» Task directions: Each line below is to be set down again exactly.

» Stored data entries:
- - -

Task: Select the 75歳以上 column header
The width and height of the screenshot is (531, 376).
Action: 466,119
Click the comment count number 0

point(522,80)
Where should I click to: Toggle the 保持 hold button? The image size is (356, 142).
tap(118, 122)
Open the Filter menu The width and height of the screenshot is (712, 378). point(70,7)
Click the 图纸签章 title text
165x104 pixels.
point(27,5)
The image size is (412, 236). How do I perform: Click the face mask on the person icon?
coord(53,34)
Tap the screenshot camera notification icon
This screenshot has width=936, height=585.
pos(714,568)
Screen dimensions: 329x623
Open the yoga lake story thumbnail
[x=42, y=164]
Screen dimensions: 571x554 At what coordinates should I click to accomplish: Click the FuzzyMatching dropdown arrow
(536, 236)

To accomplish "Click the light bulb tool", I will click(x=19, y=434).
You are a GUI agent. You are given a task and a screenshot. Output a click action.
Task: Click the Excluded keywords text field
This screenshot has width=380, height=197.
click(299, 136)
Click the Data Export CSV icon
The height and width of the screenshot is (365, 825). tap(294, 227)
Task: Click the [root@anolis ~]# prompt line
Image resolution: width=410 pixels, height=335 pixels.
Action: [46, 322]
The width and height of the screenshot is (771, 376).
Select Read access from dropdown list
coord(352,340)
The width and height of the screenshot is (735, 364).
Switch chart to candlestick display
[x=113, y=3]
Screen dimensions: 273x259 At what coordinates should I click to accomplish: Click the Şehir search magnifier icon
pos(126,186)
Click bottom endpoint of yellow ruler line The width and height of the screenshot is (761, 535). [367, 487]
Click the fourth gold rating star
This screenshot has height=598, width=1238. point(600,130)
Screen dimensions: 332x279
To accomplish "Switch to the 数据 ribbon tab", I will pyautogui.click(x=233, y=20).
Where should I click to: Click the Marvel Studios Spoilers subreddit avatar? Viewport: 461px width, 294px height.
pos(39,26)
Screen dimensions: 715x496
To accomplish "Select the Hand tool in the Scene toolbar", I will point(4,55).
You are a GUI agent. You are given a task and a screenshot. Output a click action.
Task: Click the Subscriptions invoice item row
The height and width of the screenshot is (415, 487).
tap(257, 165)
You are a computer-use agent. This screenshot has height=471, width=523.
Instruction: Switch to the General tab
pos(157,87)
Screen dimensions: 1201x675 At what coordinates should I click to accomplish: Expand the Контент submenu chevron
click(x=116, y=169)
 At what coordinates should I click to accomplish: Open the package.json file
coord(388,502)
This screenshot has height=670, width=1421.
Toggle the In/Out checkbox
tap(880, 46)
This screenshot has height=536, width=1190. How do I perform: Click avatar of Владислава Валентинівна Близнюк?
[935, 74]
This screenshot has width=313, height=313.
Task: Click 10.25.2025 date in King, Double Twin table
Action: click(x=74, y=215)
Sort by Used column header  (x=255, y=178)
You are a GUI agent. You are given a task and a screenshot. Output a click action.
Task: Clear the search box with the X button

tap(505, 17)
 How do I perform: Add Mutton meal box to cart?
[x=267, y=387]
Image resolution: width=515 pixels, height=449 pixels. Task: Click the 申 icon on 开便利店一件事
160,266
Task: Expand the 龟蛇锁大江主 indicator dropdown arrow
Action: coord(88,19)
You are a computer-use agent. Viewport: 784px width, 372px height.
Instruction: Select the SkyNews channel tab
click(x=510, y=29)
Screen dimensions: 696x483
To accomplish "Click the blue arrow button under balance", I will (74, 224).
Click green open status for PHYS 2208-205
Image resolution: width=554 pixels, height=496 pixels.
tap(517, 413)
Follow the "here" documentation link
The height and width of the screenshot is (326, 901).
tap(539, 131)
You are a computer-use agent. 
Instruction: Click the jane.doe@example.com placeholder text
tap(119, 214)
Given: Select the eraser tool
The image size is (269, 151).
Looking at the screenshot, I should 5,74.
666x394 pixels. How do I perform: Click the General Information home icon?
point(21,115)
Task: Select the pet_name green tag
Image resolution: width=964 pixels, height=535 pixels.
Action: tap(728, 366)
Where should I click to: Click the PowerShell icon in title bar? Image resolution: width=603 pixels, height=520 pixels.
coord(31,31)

- - -

» Response to this task:
Task: Select the 75歳以上 column header
The width and height of the screenshot is (531, 376).
Action: 466,119
Click the comment count number 0

point(522,80)
Where should I click to: Toggle the 保持 hold button? The image size is (356, 142).
tap(118, 122)
Open the Filter menu The width and height of the screenshot is (712, 378). point(70,7)
Click the 图纸签章 title text
165x104 pixels.
point(27,5)
The image size is (412, 236). How do I perform: Click the face mask on the person icon?
coord(53,34)
Tap the screenshot camera notification icon
This screenshot has width=936, height=585.
pos(714,568)
Screen dimensions: 329x623
Open the yoga lake story thumbnail
[x=42, y=164]
Screen dimensions: 571x554 At what coordinates should I click to accomplish: Click the FuzzyMatching dropdown arrow
(536, 236)

To accomplish "Click the light bulb tool", I will click(x=19, y=434).
You are a GUI agent. You are given a task and a screenshot. Output a click action.
Task: Click the Excluded keywords text field
This screenshot has width=380, height=197.
click(299, 136)
Click the Data Export CSV icon
The height and width of the screenshot is (365, 825). tap(294, 227)
Task: Click the [root@anolis ~]# prompt line
Image resolution: width=410 pixels, height=335 pixels.
Action: [46, 322]
The width and height of the screenshot is (771, 376).
Select Read access from dropdown list
coord(352,340)
The width and height of the screenshot is (735, 364).
Switch chart to candlestick display
[x=113, y=3]
Screen dimensions: 273x259 At what coordinates should I click to accomplish: Click the Şehir search magnifier icon
pos(126,186)
Click bottom endpoint of yellow ruler line The width and height of the screenshot is (761, 535). [367, 487]
Click the fourth gold rating star
This screenshot has height=598, width=1238. point(600,130)
Screen dimensions: 332x279
To accomplish "Switch to the 数据 ribbon tab", I will pyautogui.click(x=233, y=20).
Where should I click to: Click the Marvel Studios Spoilers subreddit avatar? Viewport: 461px width, 294px height.
pos(39,26)
Screen dimensions: 715x496
To accomplish "Select the Hand tool in the Scene toolbar", I will point(4,55).
You are a GUI agent. You are given a task and a screenshot. Output a click action.
Task: Click the Subscriptions invoice item row
The height and width of the screenshot is (415, 487).
tap(257, 165)
You are a computer-use agent. This screenshot has height=471, width=523.
Instruction: Switch to the General tab
pos(157,87)
Screen dimensions: 1201x675 At what coordinates should I click to accomplish: Expand the Контент submenu chevron
click(x=116, y=169)
 At what coordinates should I click to accomplish: Open the package.json file
coord(388,502)
This screenshot has height=670, width=1421.
Toggle the In/Out checkbox
tap(880, 46)
This screenshot has height=536, width=1190. How do I perform: Click avatar of Владислава Валентинівна Близнюк?
[935, 74]
This screenshot has width=313, height=313.
Task: Click 10.25.2025 date in King, Double Twin table
Action: click(x=74, y=215)
Sort by Used column header  (x=255, y=178)
You are a GUI agent. You are given a task and a screenshot. Output a click action.
Task: Clear the search box with the X button

tap(505, 17)
 How do I perform: Add Mutton meal box to cart?
[x=267, y=387]
Image resolution: width=515 pixels, height=449 pixels. Task: Click the 申 icon on 开便利店一件事
160,266
Task: Expand the 龟蛇锁大江主 indicator dropdown arrow
Action: coord(88,19)
You are a computer-use agent. Viewport: 784px width, 372px height.
Instruction: Select the SkyNews channel tab
click(x=510, y=29)
Screen dimensions: 696x483
To accomplish "Click the blue arrow button under balance", I will (74, 224).
Click green open status for PHYS 2208-205
Image resolution: width=554 pixels, height=496 pixels.
tap(517, 413)
Follow the "here" documentation link
The height and width of the screenshot is (326, 901).
tap(539, 131)
You are a computer-use agent. 
Instruction: Click the jane.doe@example.com placeholder text
tap(119, 214)
Given: Select the eraser tool
The image size is (269, 151).
Looking at the screenshot, I should 5,74.
666x394 pixels. How do I perform: Click the General Information home icon?
point(21,115)
Task: Select the pet_name green tag
Image resolution: width=964 pixels, height=535 pixels.
Action: tap(728, 366)
Where should I click to: Click the PowerShell icon in title bar? Image resolution: width=603 pixels, height=520 pixels.
coord(31,31)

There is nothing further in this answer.